Power corporations in Australia, the largest carbon emitter per capita among the many world’s richest nations, and officers in Japan and the Philippines mentioned there have been some ways to get to web zero, even because the IEA mentioned its pathway was “the most technically feasible, cost-effective and socially acceptable”.

Akihisa Matsuda, the deputy director of worldwide affairs at Japan’s Ministry of Financial system, Commerce and Trade (METI), mentioned the federal government has no plans to instantly cease oil, fuel and coal investments.

“The report provides one suggestion as to how the world can reduce greenhouse gas emissions to net zero by 2050, but it is not necessarily in line with the Japanese government’s policy,” he mentioned.
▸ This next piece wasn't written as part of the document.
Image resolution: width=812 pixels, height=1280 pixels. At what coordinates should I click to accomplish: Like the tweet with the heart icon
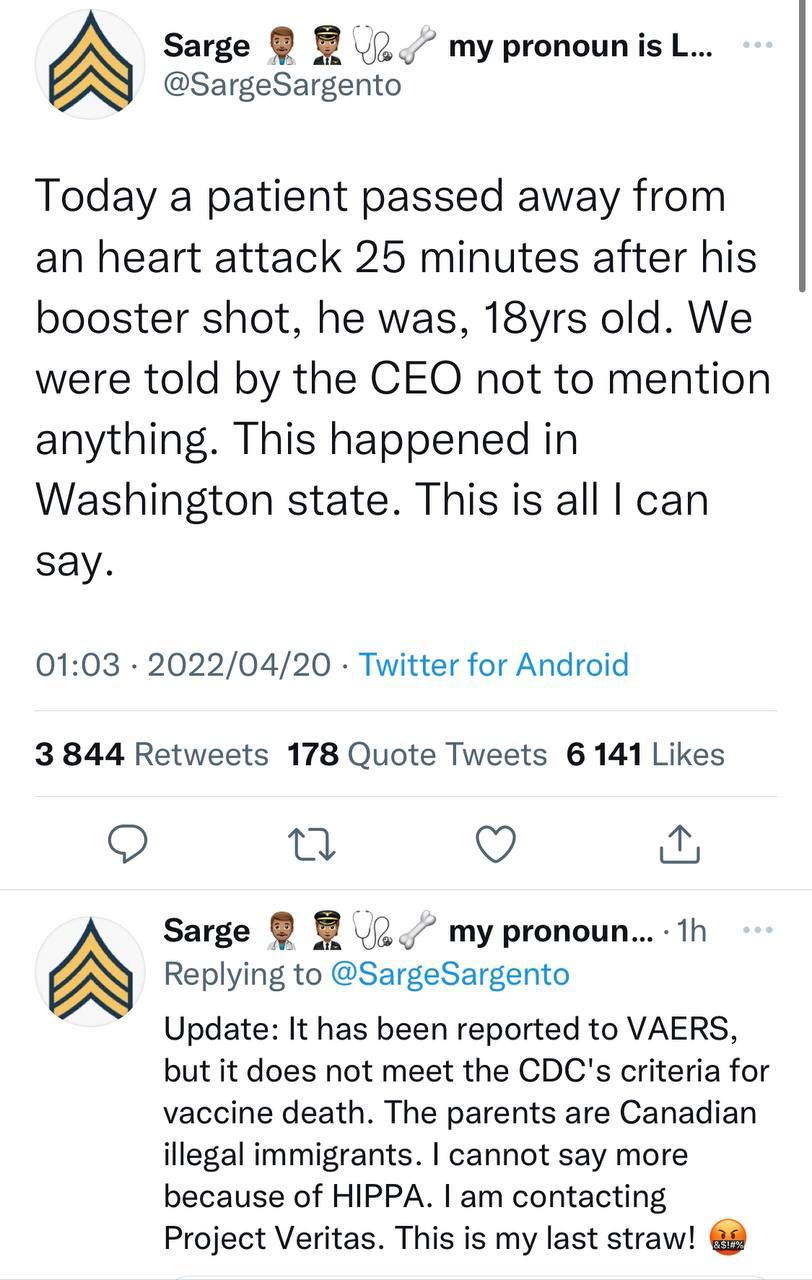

“Japan needs to protect its energy security including a stable supply of electricity, so we will balance this with our goal of becoming carbon neutral by 2050.”

Japan was the area’s third-largest carbon emitter in 2019, after China and India, in line with the BP Statistical Evaluate of Power.

Australia’s prime oil and fuel trade and mining foyer teams mentioned there was “no one size fits all” for decarbonisation.

“The IEA report doesn’t take into account future negative emission technologies and offsets from outside the energy sector — two things that are likely to happen and will allow vital and necessary future development of oil and gas fields,” Australian Petroleum Manufacturing and Exploration Affiliation Chief Govt Andrew McConville mentioned.

Australia’s prime unbiased fuel producer, Woodside Petroleum, mentioned it nonetheless goals to make a ultimate funding choice for an $11 billion funding to develop a brand new fuel discipline off Western Australia in late 2021.

“For its part, Woodside is working with its customers, all of whom are in countries that have committed to net zero, to ensure we can supply them with the energy they are seeking in order to achieve their decarbonisation pathways,” a Woodside spokeswoman mentioned.

Australia on Wednesday dedicated A$600 million ($467 million) in taxpayer funds to construct a brand new gas-fired energy station to again up wind and solar energy, which Power Minister Angus Taylor mentioned was a realistic transfer.

Within the Philippines, the place coal is about to be the dominant energy supply for years even after a ban on new coal plant proposals, Power Secretary Alfonso Cusi mentioned the power transition must be “fuel and technology-neutral”.

Slicing finance for oil, fuel and coal with out contemplating effectivity and competitiveness would “set back the Philippines’ aspiration to join the ranks of upper middle-income countries,” he mentioned.